Fossil Fuels and Haymaking

“With tossing and raking, and setting on cocks, Grass lately in swathes, is hay for an ox: That done, go and cart it, and have it away, the battle if fought, ye have gotten the day.” Thomas Tusser

Haymaking is a battle, a war with time and nature, a struggle whose sole aim is to make “all flesh grass”. We no longer live a village life, an Amish life or a life with any real community where work is shared. Our farm workers now are the accumulated stores of long dead plant life burned as fossil fuels that power the equipment.

One man, with practice, can manually cut an acre of hay per day, rake an acre of hay per day, rick an acre of hay per day. That is steady physical labor, all day, for days on end, for the simple goal of having enough forage to feed his animals during the winter months.

Fortunately or unfortunately I do not have that type of stamina or time to devote to the manual cutting of hay. Instead we have a 45 horsepower Kubota tractor with all of the necessary implements.

45 horsepower: think about that for a minute, the power of 45 horses harnessed by one man for any number of tasks. Remarkable! We all use machines of such incredible power but so seldom reflect on what the power represents if absent from our lives. Absent and the center cannot hold, as Mr. Yeats wrote. Absent and we do not want to imagine the changes in store, cannot imagine.

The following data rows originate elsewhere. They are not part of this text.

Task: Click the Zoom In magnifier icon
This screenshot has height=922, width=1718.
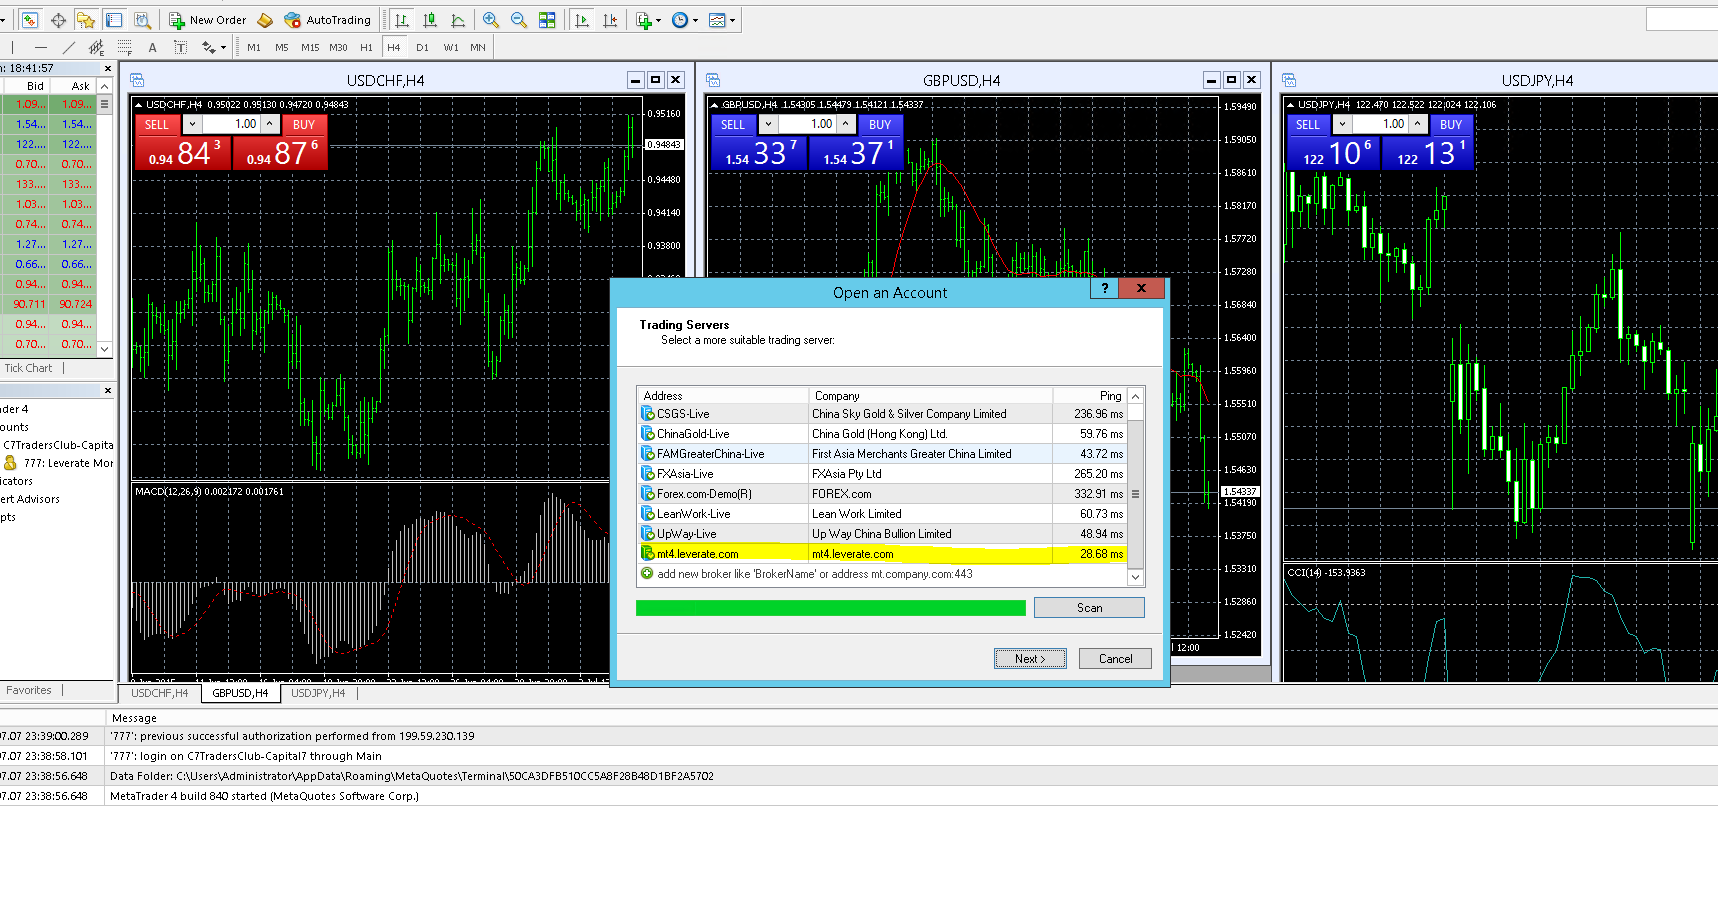Action: (x=491, y=20)
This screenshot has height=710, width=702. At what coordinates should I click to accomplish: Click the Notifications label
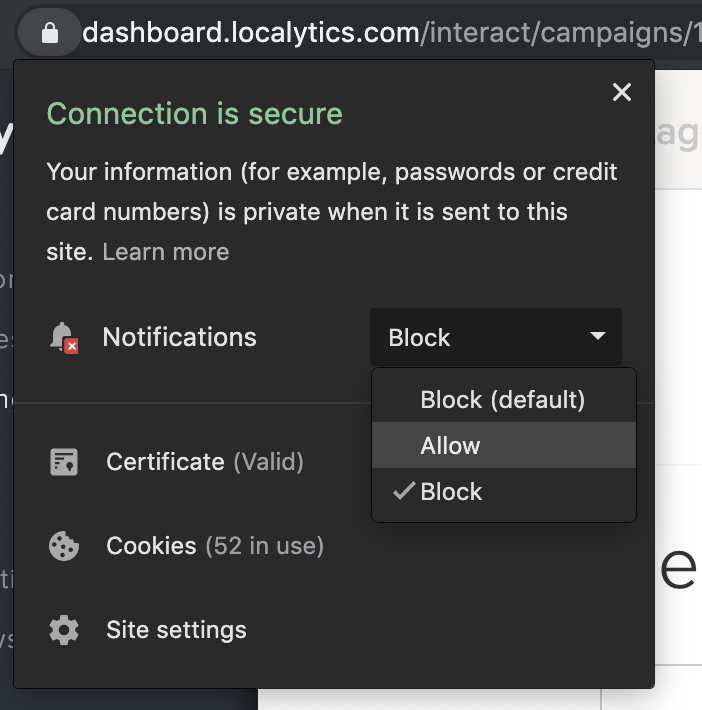[x=179, y=338]
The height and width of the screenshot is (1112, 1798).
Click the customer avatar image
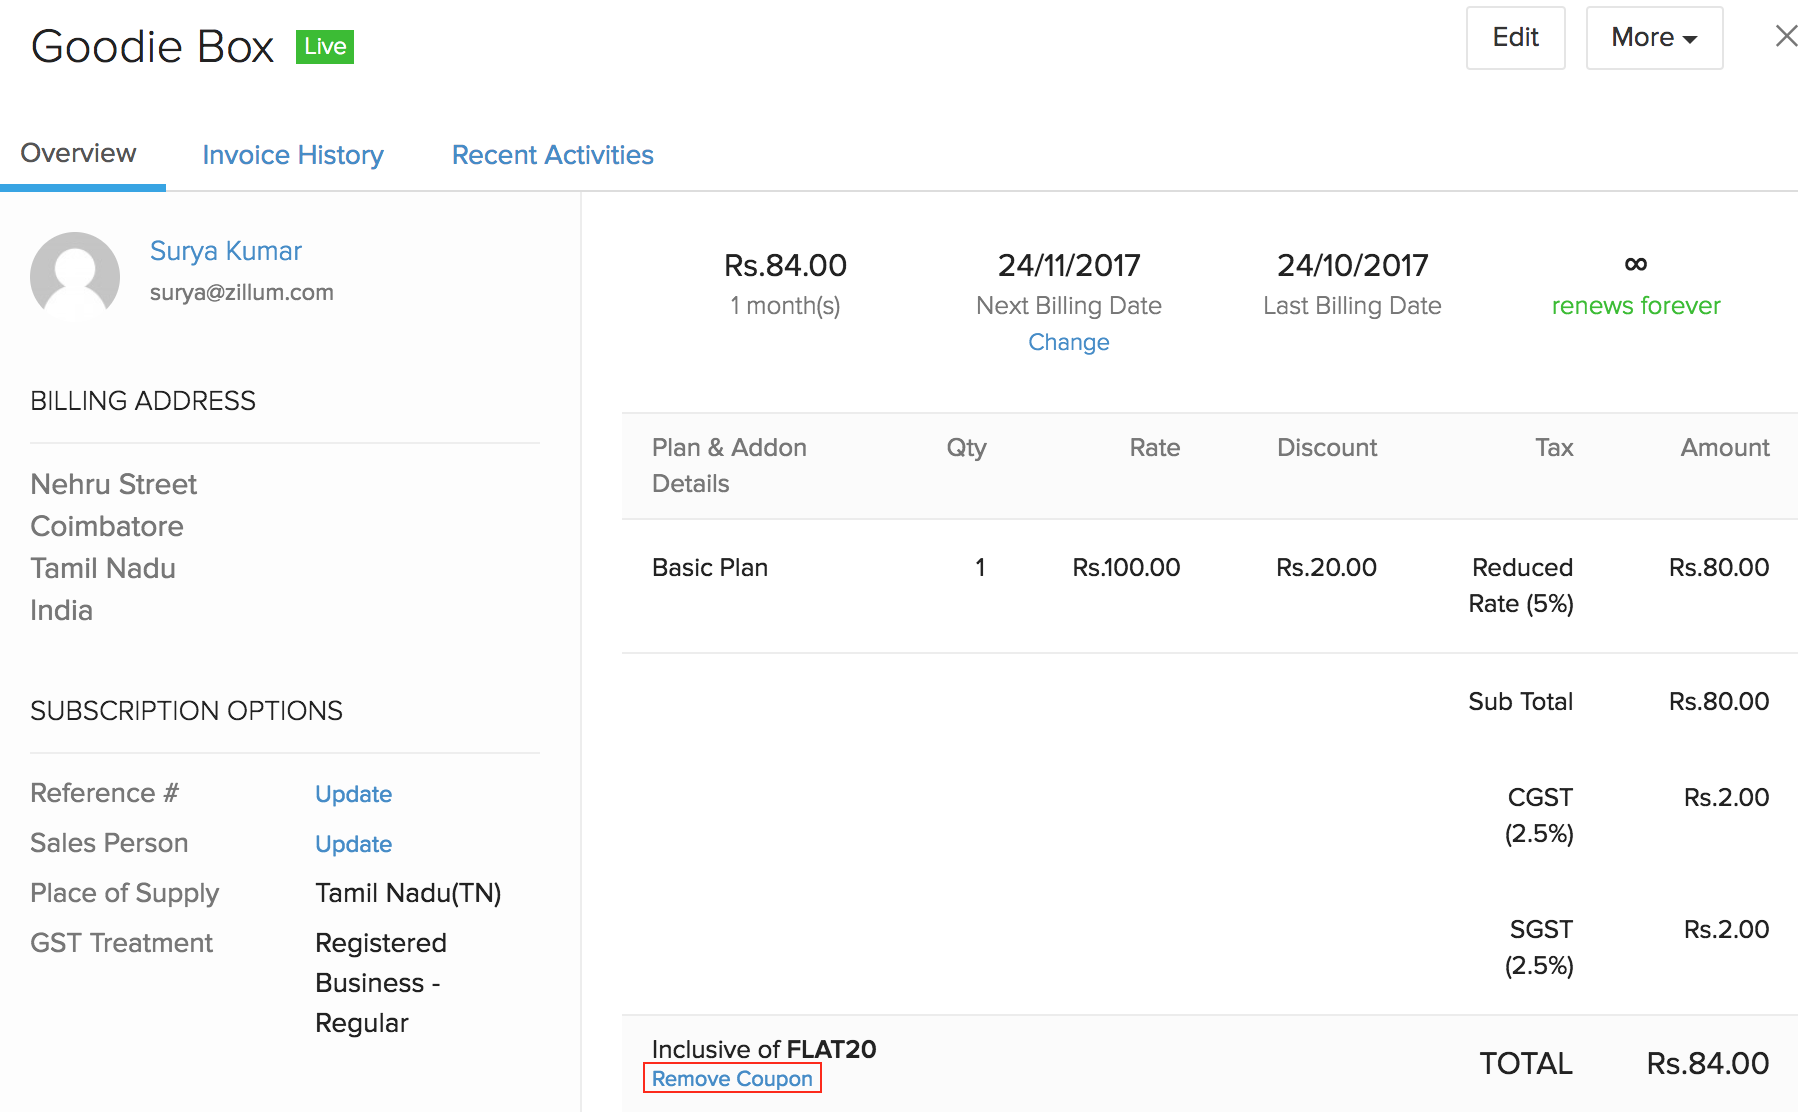[75, 277]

This seasons first haymaking was fairly uneventful. On a fair Wednesday evening I hooked up the ancient disc mower to the aforementioned Kubota and began cutting hay. A soothing, methodical process of moving up and down the field cutting the fescue and clover at ground level, mowing is a great time to think. Six acres cut in three hours.

The following evening I tedded the field. Ted is an old English word meaning to spread hay out to dry. In the 19th century a machine was designed to spread hay out and was called a tedder. The tedder I use is my four wheel hay rake. An ingenious piece of equipment, ground driven (instead of “PTO”) I ted by changing the directions of the wheels. Instead of all four wheels pulling hay to a single windrow they work against each other and toss the hay around on the ground. This action speeds up the drying time. Time spent tedding six acres was two hours. Done by hand? Six days.

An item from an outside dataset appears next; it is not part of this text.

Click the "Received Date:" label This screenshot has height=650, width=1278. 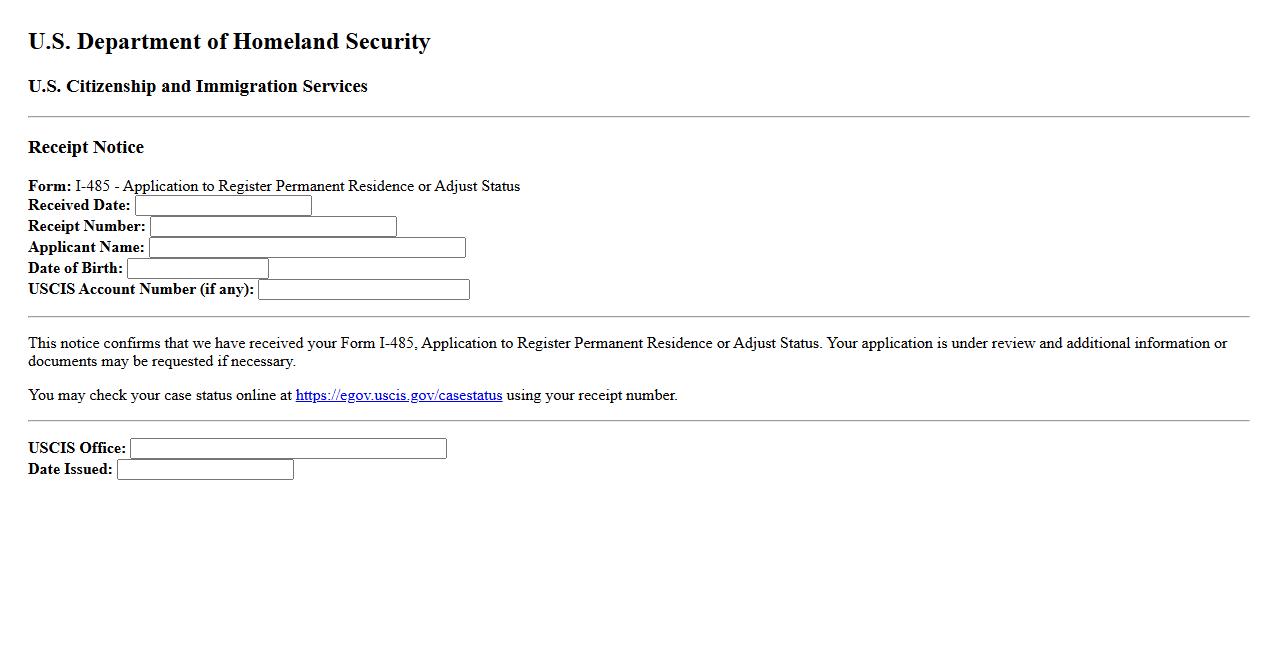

Friday afternoon I took off from work and raked the fields. Using the wheel rake it took two hours to rake six acres into windrows. It was easy work, with a real sense of accomplishment when completed.

Saturday: I woke early to find the sky heavy with clouds. The forecast had moved the incoming rain from late Saturday night to early afternoon. #%$&! A mad scramble to get the baler hooked up, tires inflated, chains greased, new twine installed and threaded through the machine. A quick trip to the co-op for some of that precious fossil fuel and I was ready to begin baling at 10. The first three hours were very slow. The dew still lay heavy on the dry hay causing the hay to jam the baling tines.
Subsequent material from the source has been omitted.